I suppose it is possible, there is a spike of 26 seconds on lag on db1045, but probably only for a few seconds. But it is not s5 going read only- it is the API going read only because "too much lag" on db1045. It is a protection measure. It means it is working as intended. We can minimize this happening (we mentioned having a second API server, when we get the hardware), avoid lag by fixing mediawiki's queries, but this is not an error that should not happen- it is meant to force users to retry and not saturate the servers.
The API only goes read only if more than half of the servers are lagged for more than 5s. That really should not happen unless there actually are too many writes.
I agree that it's ok for that to happen sometimes, but it shouldn't happen often.
To actually know how often this happens, I would like to get https://gerrit.wikimedia.org/r/264595 merged and deployed, please review.
Maybe we should increase APIMaxLagThreshold to 7s or even 10s? In order to be able to make such choices, we might also want to log the lag times in case the API goes read only.
I do not own such changes, and you should discuss them with Aaron, which I think is trying to lower all those timeouts.

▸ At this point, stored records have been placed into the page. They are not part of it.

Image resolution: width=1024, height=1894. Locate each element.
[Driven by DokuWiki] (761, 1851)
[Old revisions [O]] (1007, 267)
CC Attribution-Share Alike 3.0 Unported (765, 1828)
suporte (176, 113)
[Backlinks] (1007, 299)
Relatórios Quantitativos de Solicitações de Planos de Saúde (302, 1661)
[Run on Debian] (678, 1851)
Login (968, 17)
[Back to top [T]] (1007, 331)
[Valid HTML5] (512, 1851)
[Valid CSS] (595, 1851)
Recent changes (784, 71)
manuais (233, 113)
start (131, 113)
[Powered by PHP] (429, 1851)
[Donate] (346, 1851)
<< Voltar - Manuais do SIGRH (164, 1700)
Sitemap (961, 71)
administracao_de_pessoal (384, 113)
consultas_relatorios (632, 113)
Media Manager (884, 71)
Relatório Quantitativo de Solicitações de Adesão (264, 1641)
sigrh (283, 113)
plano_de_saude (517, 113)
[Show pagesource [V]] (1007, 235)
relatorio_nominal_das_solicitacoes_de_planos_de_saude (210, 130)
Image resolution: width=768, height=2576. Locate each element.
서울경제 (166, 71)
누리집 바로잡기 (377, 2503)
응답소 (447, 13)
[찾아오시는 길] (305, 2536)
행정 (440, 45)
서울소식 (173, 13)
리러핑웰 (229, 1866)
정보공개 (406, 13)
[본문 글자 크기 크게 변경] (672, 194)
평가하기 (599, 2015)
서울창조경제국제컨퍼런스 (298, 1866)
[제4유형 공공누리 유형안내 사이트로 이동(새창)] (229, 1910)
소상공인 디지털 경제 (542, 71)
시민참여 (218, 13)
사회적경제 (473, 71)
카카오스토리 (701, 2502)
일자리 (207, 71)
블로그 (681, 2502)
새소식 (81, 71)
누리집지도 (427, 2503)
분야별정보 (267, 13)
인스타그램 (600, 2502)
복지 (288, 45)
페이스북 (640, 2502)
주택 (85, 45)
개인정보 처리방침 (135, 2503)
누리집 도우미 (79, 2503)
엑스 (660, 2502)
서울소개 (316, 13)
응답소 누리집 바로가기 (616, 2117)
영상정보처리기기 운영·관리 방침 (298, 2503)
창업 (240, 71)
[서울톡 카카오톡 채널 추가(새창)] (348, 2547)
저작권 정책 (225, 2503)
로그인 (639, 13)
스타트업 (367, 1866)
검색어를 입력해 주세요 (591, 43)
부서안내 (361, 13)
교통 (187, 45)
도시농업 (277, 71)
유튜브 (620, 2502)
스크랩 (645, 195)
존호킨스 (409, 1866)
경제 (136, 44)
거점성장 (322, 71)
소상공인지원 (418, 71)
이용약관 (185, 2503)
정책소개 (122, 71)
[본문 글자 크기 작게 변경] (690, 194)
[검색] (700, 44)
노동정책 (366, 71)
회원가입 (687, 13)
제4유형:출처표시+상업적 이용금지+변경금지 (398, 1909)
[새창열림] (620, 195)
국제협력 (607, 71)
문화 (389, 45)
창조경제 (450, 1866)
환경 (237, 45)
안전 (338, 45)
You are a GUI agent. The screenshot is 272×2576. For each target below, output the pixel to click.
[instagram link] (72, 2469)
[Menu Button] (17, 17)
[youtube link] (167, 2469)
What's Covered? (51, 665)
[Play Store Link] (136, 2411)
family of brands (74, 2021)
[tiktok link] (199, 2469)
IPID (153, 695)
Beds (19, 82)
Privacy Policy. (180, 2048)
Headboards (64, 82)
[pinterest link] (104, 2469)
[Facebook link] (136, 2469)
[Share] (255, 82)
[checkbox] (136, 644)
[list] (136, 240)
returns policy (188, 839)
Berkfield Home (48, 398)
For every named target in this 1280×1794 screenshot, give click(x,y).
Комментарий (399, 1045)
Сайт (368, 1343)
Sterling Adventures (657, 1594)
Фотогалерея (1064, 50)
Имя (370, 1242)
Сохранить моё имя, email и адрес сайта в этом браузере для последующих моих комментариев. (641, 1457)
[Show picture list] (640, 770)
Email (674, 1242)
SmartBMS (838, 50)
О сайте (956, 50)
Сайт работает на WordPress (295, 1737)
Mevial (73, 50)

Or better, with wikidata developers to avoid long queries and monitoring lag, as reported several times by me: T111769.
@Multichill: Is this relevant still?
We could also start listening to 'api-readonly' logs, to find out how often this happens.
I did this edit that might help in the short term. But definitely there should be some limits on how people behave on Wikis. I check the db query and might be able to do something.
In the last 10 minutes:
pywikibot.data.api.APIError: readonly: The database has been automatically locked while the slave database servers catch up to the master [readonlyreason:Waiting for 7 lagged database(s); help:See https://www.wikidata.org/w/api.php for API usage. Subscribe to the mediawiki-api-announce mailing list at <https://lists.wikimedia.org/mailman/listinfo/mediawiki-api-announce> for notice of API deprecations and breaking changes.]
<class 'pywikibot.data.api.APIError'>
CRITICAL: Closing network session.
pywikibot.data.api.APIError: readonly: The database has been automatically locked while the slave database servers catch up to the master [readonlyreason:Waiting for 5 lagged database(s); help:See https://www.wikidata.org/w/api.php for API usage. Subscribe to the mediawiki-api-announce mailing list at <https://lists.wikimedia.org/mailman/listinfo/mediawiki-api-announce> for notice of API deprecations and breaking changes.]
<class 'pywikibot.data.api.APIError'>
CRITICAL: Closing network session.
This is most likely due to: T148609#3183908 as we had issues with most of the server there, which were having spikes in threads, load, lag etc.
Just had it again:
pywikibot.data.api.APIError: readonly: The database has been automatically locked while the slave database servers catch up to the master [readonlyreason:Waiting for 3 lagged database(s); help:See https://www.wikidata.org/w/api.php for API usage. Subscribe to the mediawiki-api-announce mailing list at <https://lists.wikimedia.org/mailman/listinfo/mediawiki-api-announce> for notice of API deprecations and breaking changes.]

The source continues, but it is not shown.